- Extracted information:
-- Opening Marker --
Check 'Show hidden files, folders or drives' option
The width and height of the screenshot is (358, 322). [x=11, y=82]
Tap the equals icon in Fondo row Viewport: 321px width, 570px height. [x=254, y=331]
-- Closing Marker --
-- Opening Marker --
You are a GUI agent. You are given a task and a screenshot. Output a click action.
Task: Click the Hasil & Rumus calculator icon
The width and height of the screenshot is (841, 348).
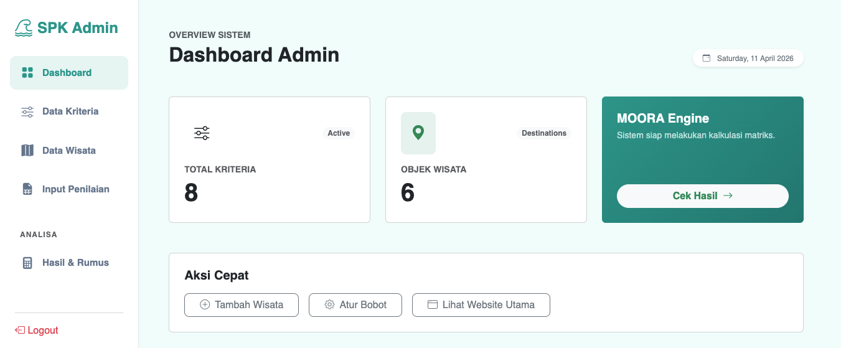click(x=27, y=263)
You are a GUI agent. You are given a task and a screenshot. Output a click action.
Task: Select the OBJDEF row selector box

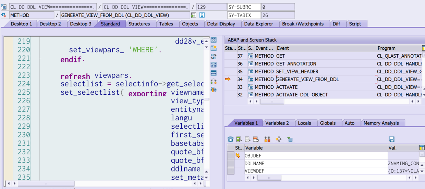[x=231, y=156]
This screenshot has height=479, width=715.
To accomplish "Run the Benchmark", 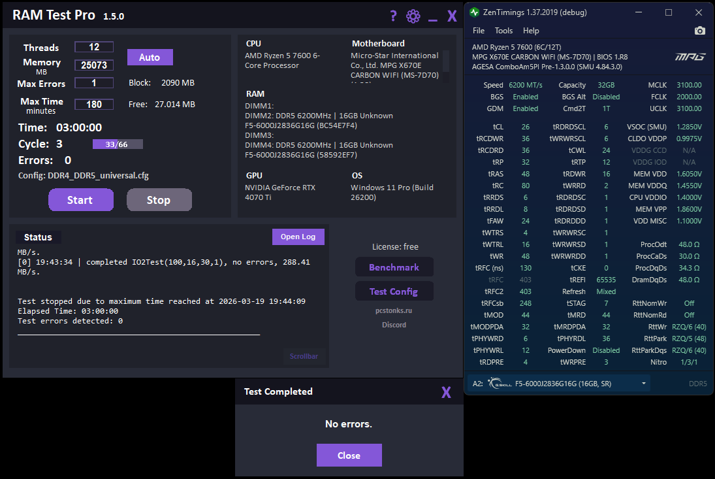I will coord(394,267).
-- Closing Marker --
- Work instructions:
In the entries above, please find the line with "Check 'Show hidden" and the line with "Tap the equals", then write out exactly those two lines and every line between them, and nothing more.

- Response:
Check 'Show hidden files, folders or drives' option
The width and height of the screenshot is (358, 322). [x=11, y=82]
Tap the equals icon in Fondo row Viewport: 321px width, 570px height. [x=254, y=331]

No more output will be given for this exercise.